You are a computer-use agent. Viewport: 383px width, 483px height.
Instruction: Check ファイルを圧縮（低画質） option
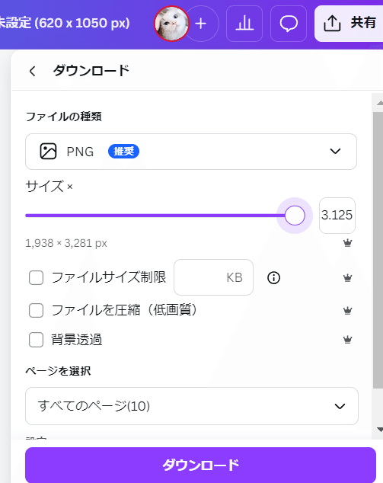(x=36, y=310)
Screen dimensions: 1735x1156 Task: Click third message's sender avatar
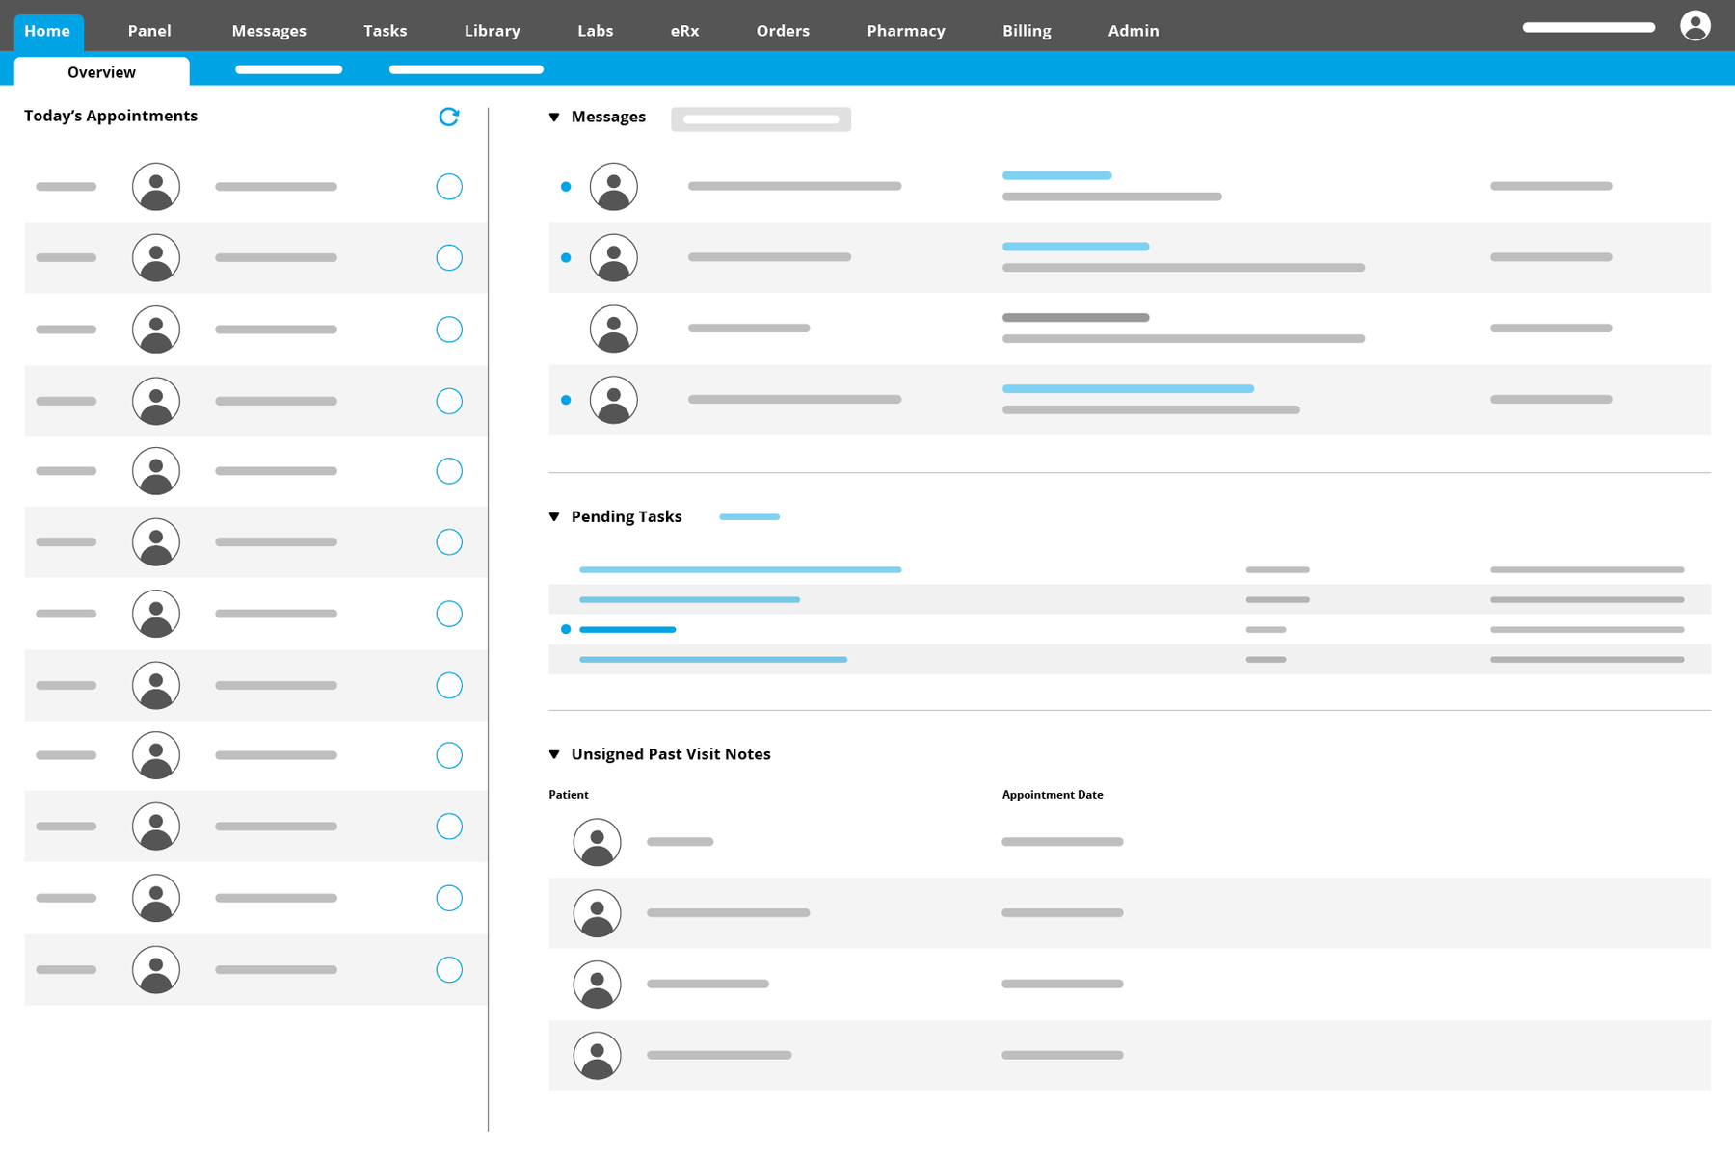(x=614, y=328)
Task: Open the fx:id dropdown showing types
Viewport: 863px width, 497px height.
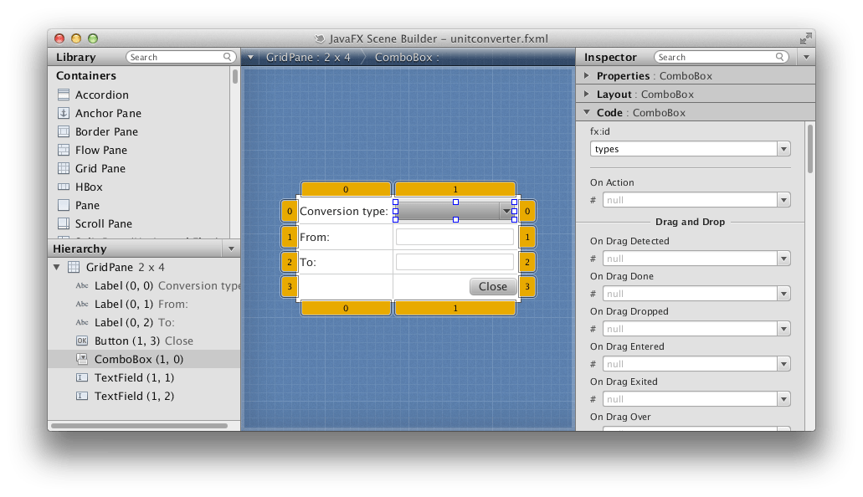Action: [784, 148]
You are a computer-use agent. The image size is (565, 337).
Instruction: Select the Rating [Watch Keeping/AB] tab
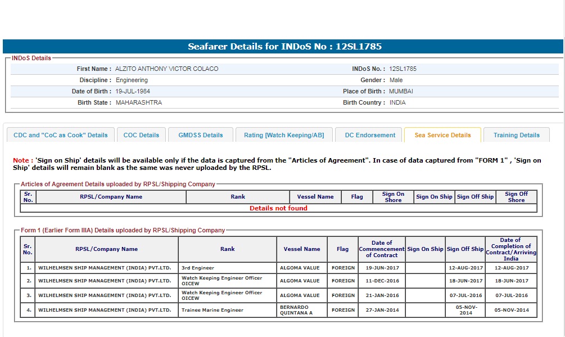283,135
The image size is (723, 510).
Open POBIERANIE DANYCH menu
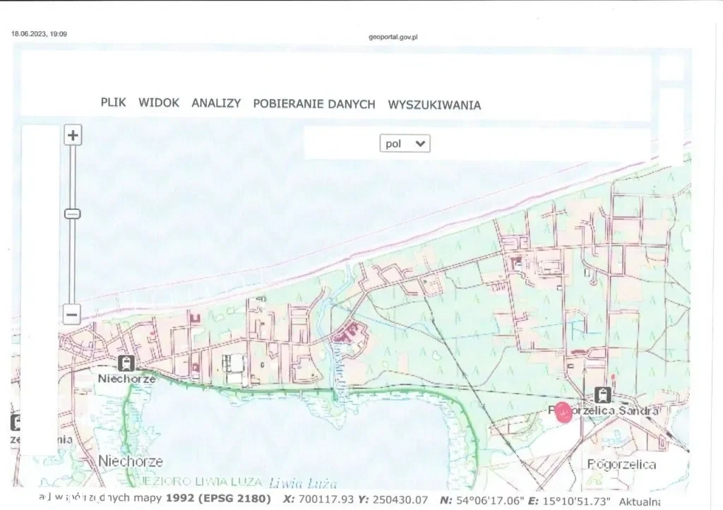[x=314, y=104]
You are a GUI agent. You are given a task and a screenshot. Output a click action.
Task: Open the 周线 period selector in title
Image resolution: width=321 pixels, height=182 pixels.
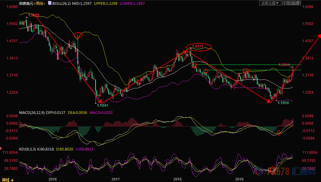(x=40, y=4)
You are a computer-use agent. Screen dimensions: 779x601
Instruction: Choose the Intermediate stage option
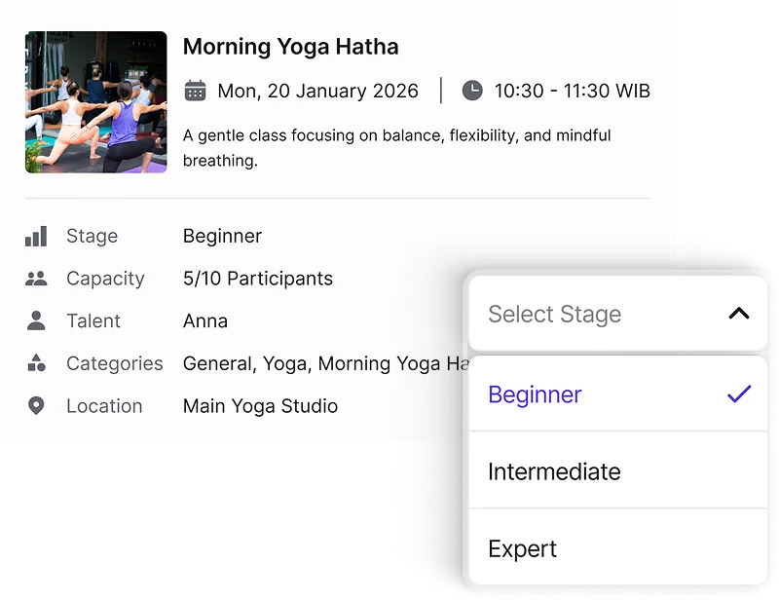tap(554, 471)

-.-.-

▸ Aim of the task
Reproduce exactly and only the lines from the one with "You are a GUI" through the final line of the records above, inclusive. Pictures must be left out.

▸ Answer for this exercise
You are a GUI agent. You are given a task and a screenshot. Output a click action.
Task: Open the 周线 period selector in title
Image resolution: width=321 pixels, height=182 pixels.
(x=40, y=4)
You are a computer-use agent. Screen dimensions: 779x601
Instruction: Choose the Intermediate stage option
tap(554, 471)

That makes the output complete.